--- START ---

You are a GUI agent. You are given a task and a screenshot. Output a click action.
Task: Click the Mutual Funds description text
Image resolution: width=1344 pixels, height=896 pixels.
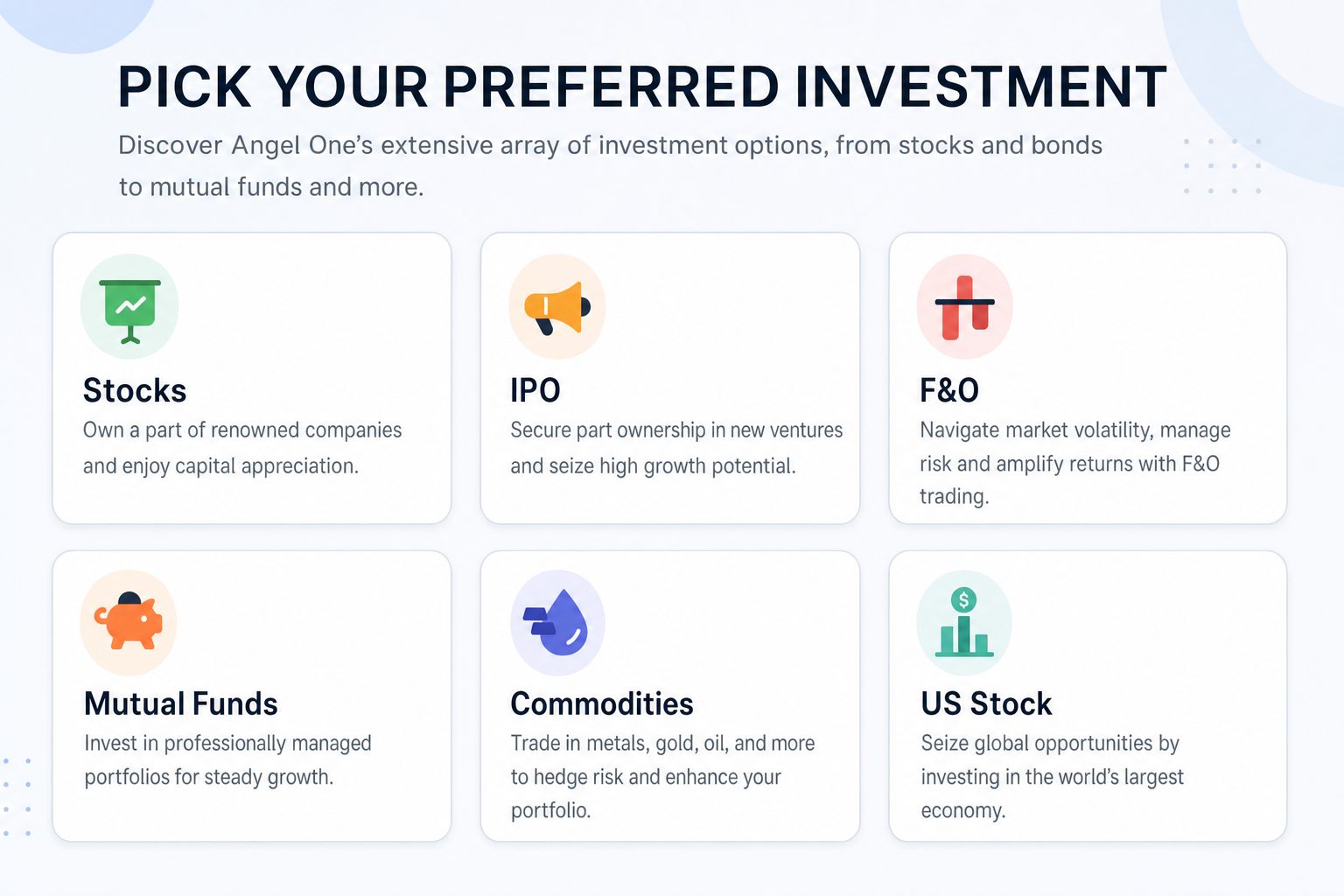tap(228, 760)
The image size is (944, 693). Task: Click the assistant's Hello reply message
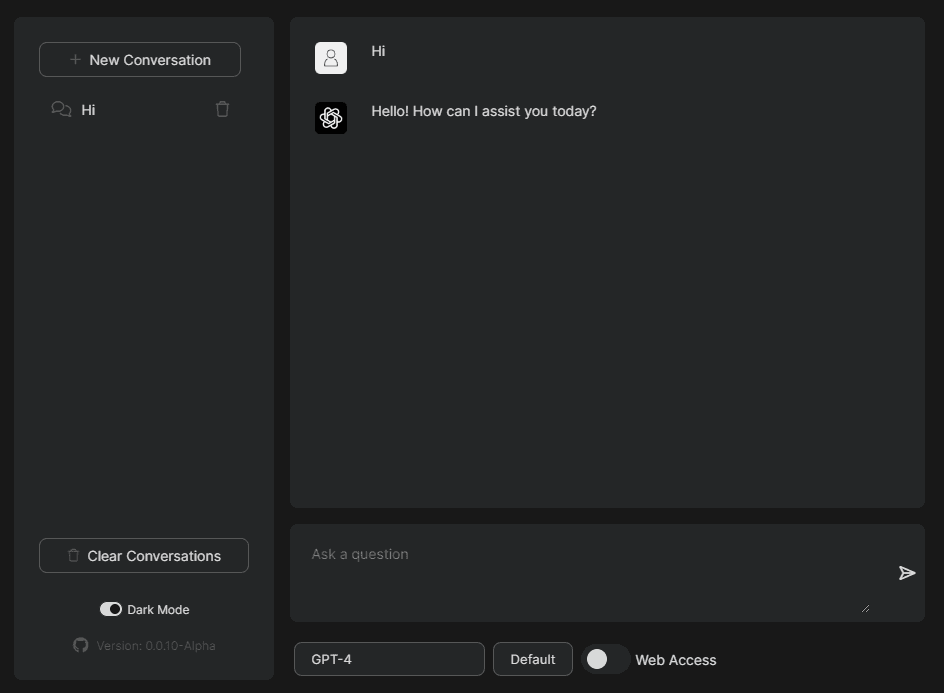484,111
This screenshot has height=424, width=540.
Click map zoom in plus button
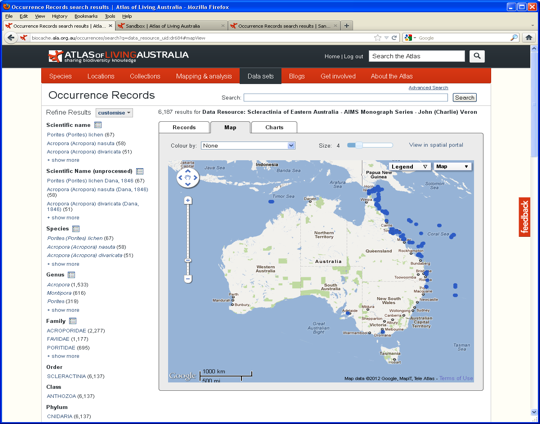[188, 200]
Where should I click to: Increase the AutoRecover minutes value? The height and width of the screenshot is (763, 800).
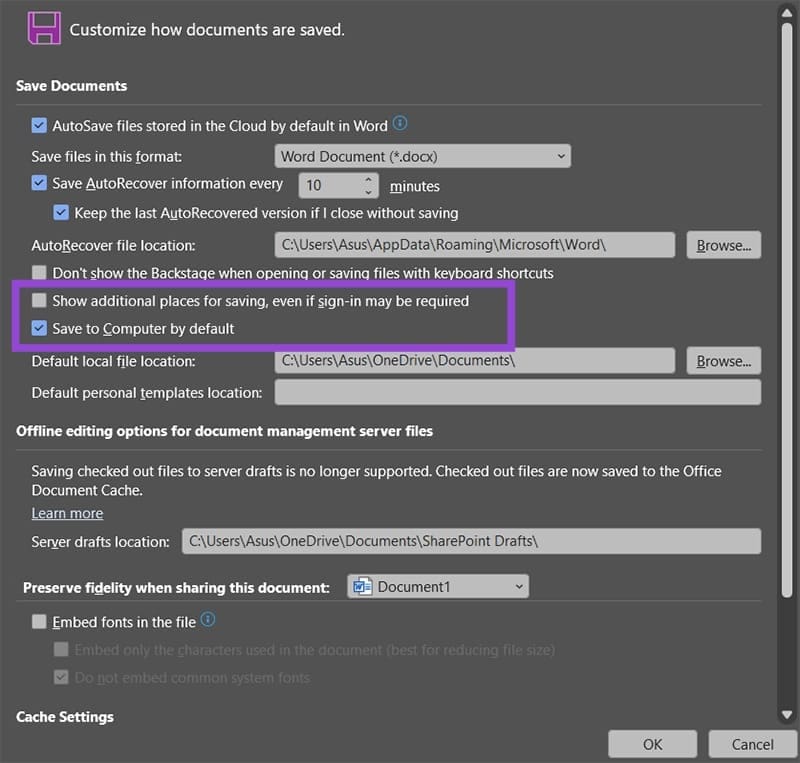(367, 178)
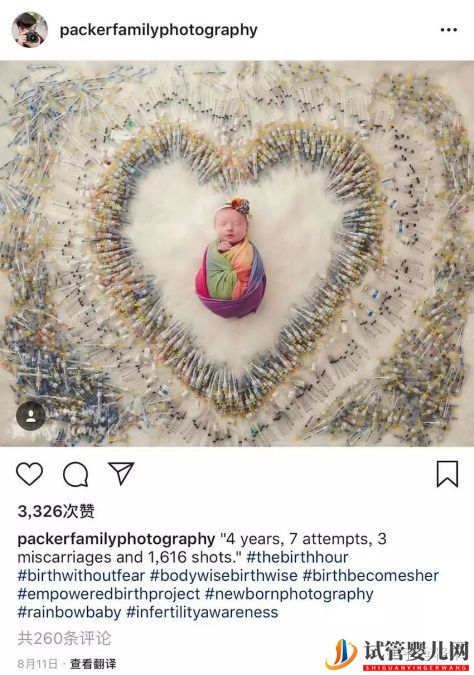Open packerfamilyphotography profile picture

[x=29, y=30]
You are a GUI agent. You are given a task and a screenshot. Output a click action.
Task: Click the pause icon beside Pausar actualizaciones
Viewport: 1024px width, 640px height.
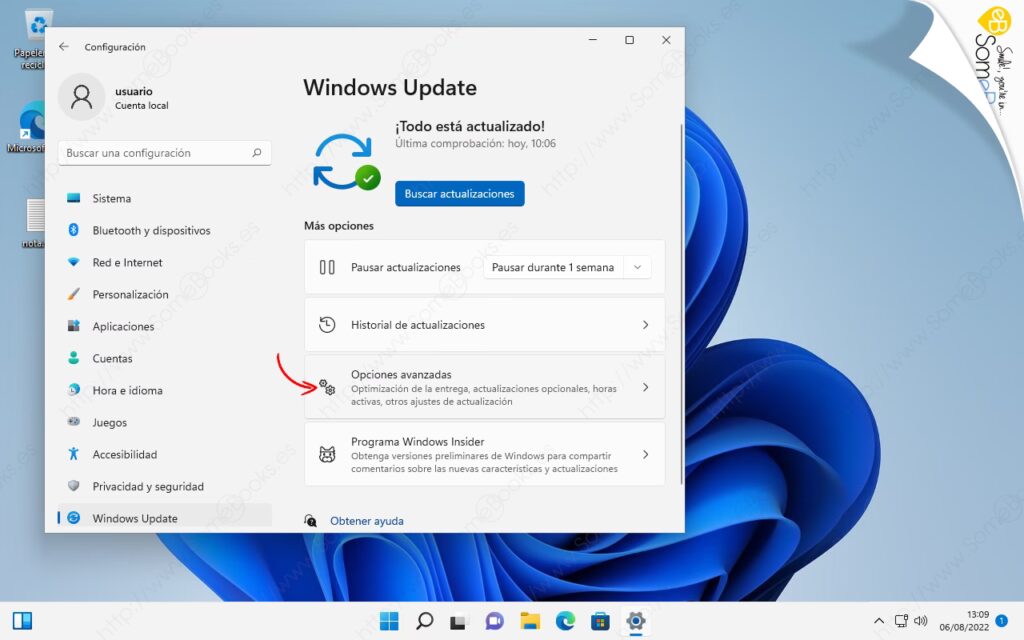coord(326,267)
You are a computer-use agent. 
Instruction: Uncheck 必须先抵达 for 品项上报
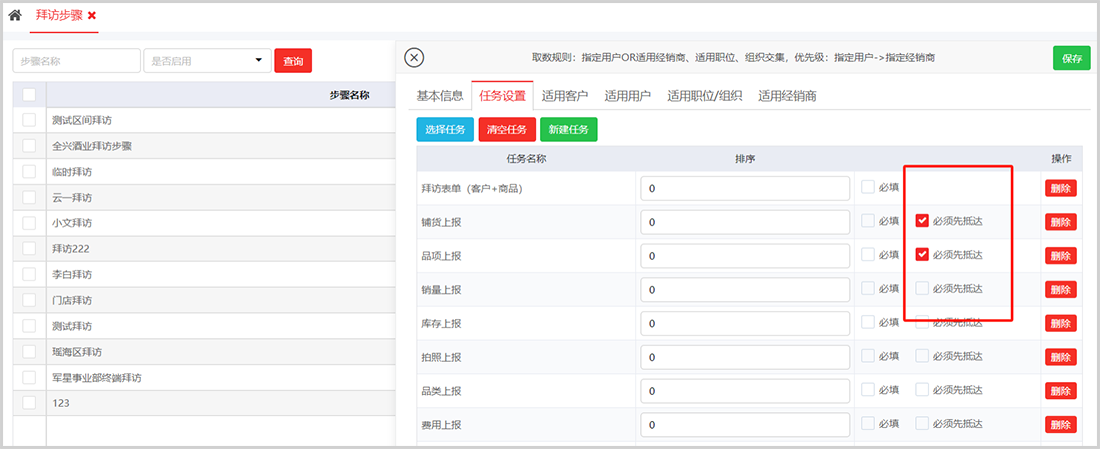(922, 254)
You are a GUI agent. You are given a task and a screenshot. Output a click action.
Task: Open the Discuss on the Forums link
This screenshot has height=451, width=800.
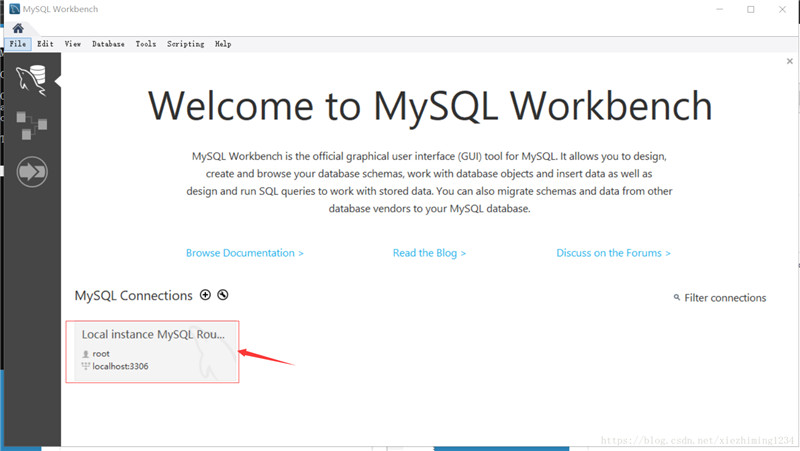point(613,253)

--- END ---

DIRECTIONS FOR THIS TASK: Please quote the records above word for word, leaving out the pictures.

SOLVED EXERCISE:
You are a GUI agent. You are given a task and a screenshot. Output a click action.
Task: Click the Mutual Funds description text
Image resolution: width=1344 pixels, height=896 pixels.
tap(228, 760)
The image size is (944, 693). Task: Click the assistant's Hello reply message
484,111
This screenshot has height=424, width=540.
Click map zoom in plus button
[188, 200]
Where should I click to: Increase the AutoRecover minutes value? The height and width of the screenshot is (763, 800).
(367, 178)
Open packerfamilyphotography profile picture

[x=29, y=30]
You are a GUI agent. You are given a task and a screenshot. Output a click action.
Task: Click the pause icon beside Pausar actualizaciones
Viewport: 1024px width, 640px height.
coord(326,267)
You are a computer-use agent. 
Instruction: Uncheck 必须先抵达 for 品项上报
(922, 254)
You are a GUI agent. You are given a task and a screenshot. Output a click action.
Task: Open the Discuss on the Forums link
This screenshot has height=451, width=800.
point(613,253)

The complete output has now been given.